→ Source passage
+ + + + + + +
The 10 best closing lines of books

The Guardian columnist Robert McCrum has discussed his 10 best closing lines of books. As I’ve only read a handful of those listed, I cannot really comment or otherwise offer insight, but I get why he enjoys those particular lines; he gives a good explanation in each case.

How important is the final line? Is it as important as an opening line? In my view, the answer to both questions is a resounding “yes”. Whereas with the opening line needs to grab the attention immediately:

Marley was dead to begin with

…and keep sucking you into the first paragraph and deeper into the first chapter, a poor final line can leave a reader feeling a little unsatisfied without proper closure or a sense that it was all wrapped up rather nicely. If there is a sequel, you may be able to get away with leaving it hanging but if it is standalone, you could leave your reader feeling annoyed or confused. Either way, satisfaction that this story has now passed must be key to a good final sentence.

Here then are my personal favourites.

And they walked away together through the hole in the wall, back into the darkness, leaving nothing behind them; not even the doorway.

Neverwhere – Neil Gaiman

I adore this ending. So abstract yet in the context of the book it makes perfect sense. Richard Mayhew has seen a life he could never have imagined and despite yearning for the normal world through most of the book, when it is given to him he decides he doesn’t want it: vacuous fiance, mundane and soul-destroying job, cocktail parties and social climbers. It suddenly becomes so unreal and in exasperation he calls the Marquis De Carabas back to allow him back into London Below.

Next up:

‘One of us had to accept the agony,’ she said, ‘and he was always the stronger’

Children of Dune – Frank Herbert

Leto II has become the Emperor of the Universe and is embarking on the Golden Path to becoming a sandworm and living for thousands of years. Yet the final line goes to his sister Ghanima. I always wondered whether we should take this at face value. He may have been stronger but he was no more or less wise than his sister and certainly no braver than she. Yet what was it that made him worthy of the path and not her? Arguably nothing and I’m wondering whether Ghanima is attempting to convince herself of this; does she truly believe this or is she accepting her place as a woman in this world as that shared by her mother Chani and her stepmother Irulan? If we think back to the end of Dune, Jessica gives Chani a speech on the difference between a concubine (Irulan) and a true wife (herself and Chani). I’ve always wondered whether this is a reflection on this as she prepares to marry Prince Faradn.
+ + + + + + +
→ What is being asked
List every book title named in the post on closing lines of books above.

→ Data excerpt
+ + + + + + +
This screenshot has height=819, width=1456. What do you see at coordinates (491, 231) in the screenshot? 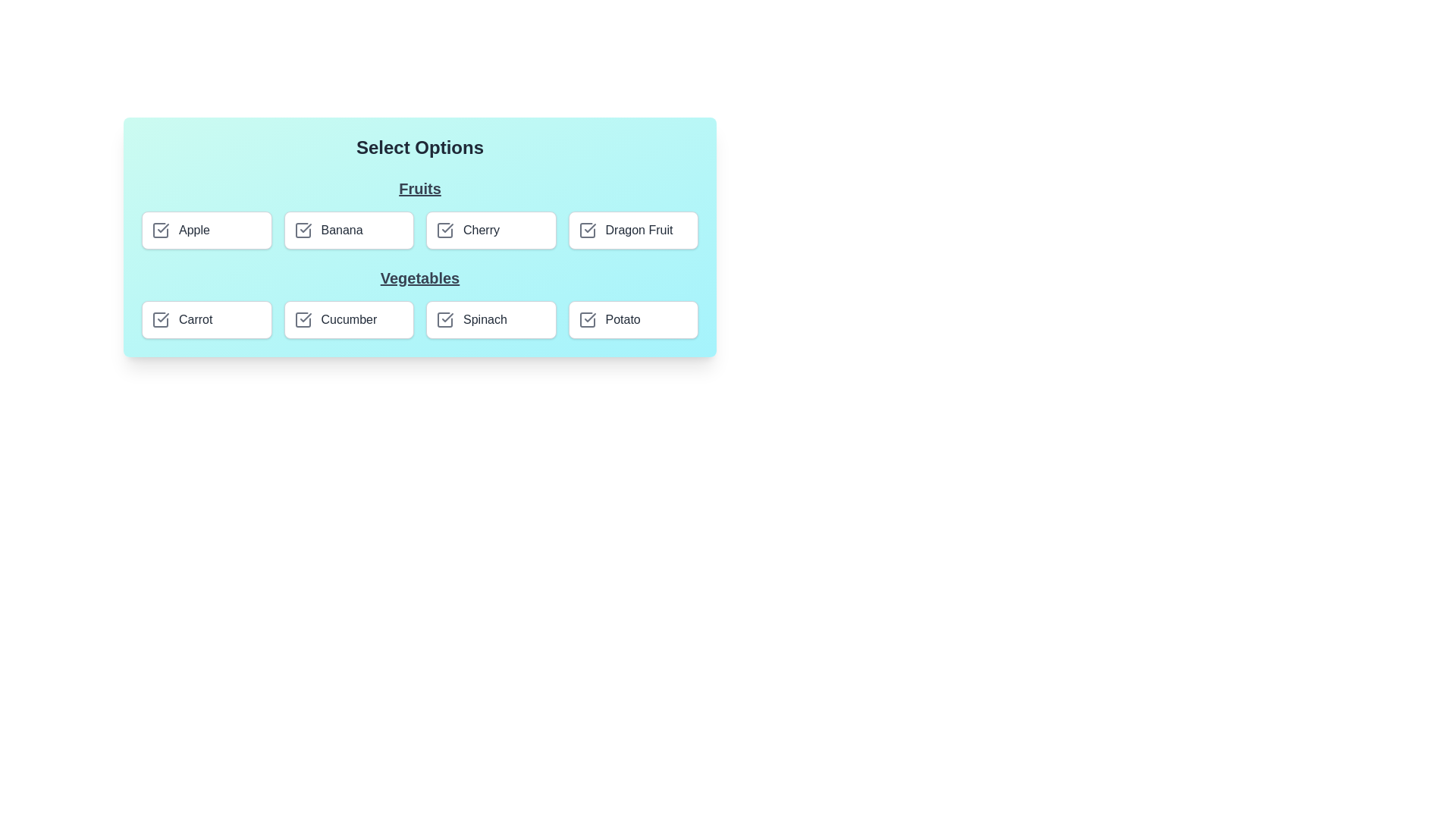
I see `the Checkbox labeled 'Cherry' in the 'Fruits' category` at bounding box center [491, 231].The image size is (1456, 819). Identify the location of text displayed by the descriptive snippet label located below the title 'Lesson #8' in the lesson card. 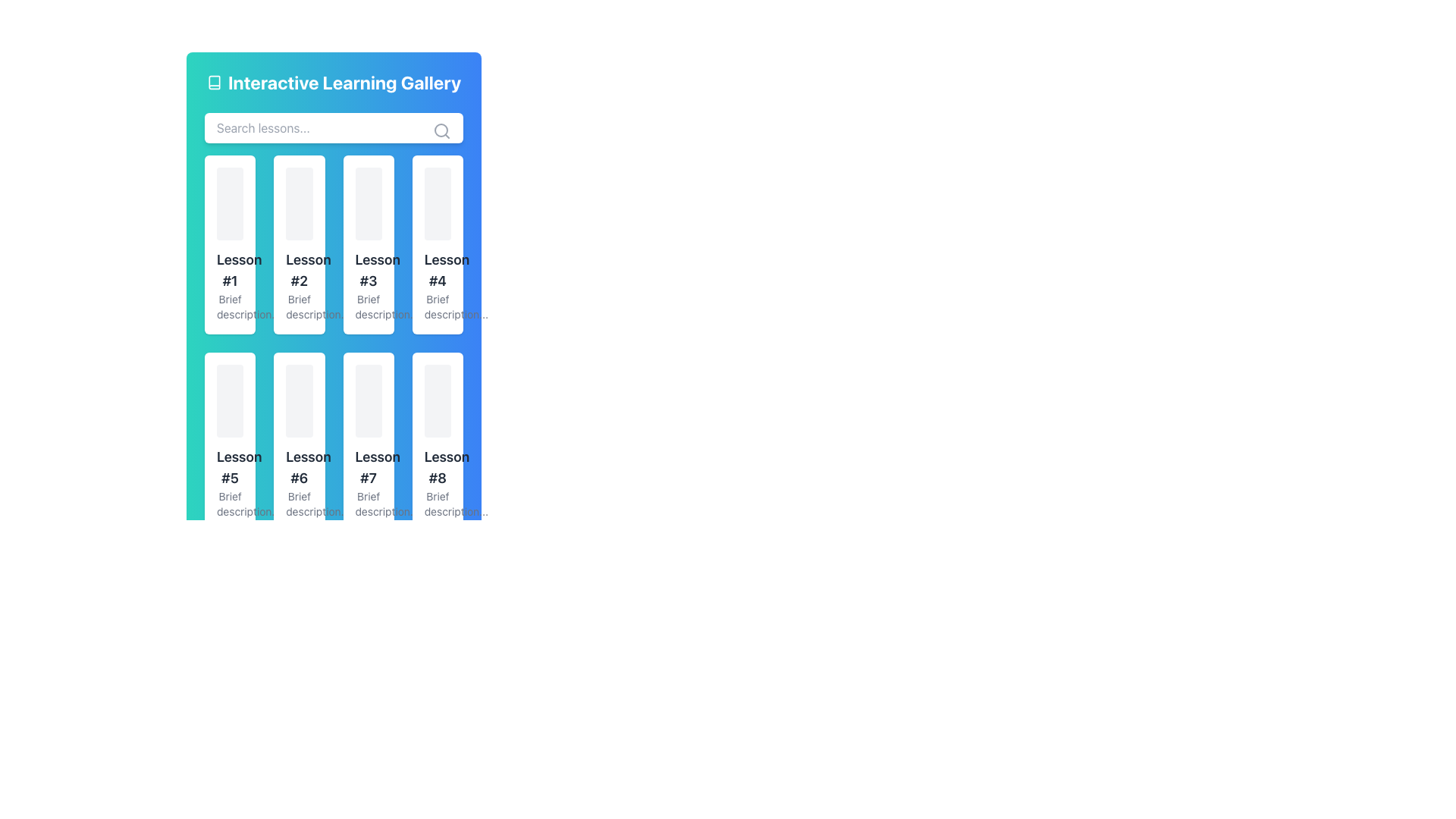
(437, 504).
+ + + + + + +
→ Output below
Neverwhere
Children of Dune
Dune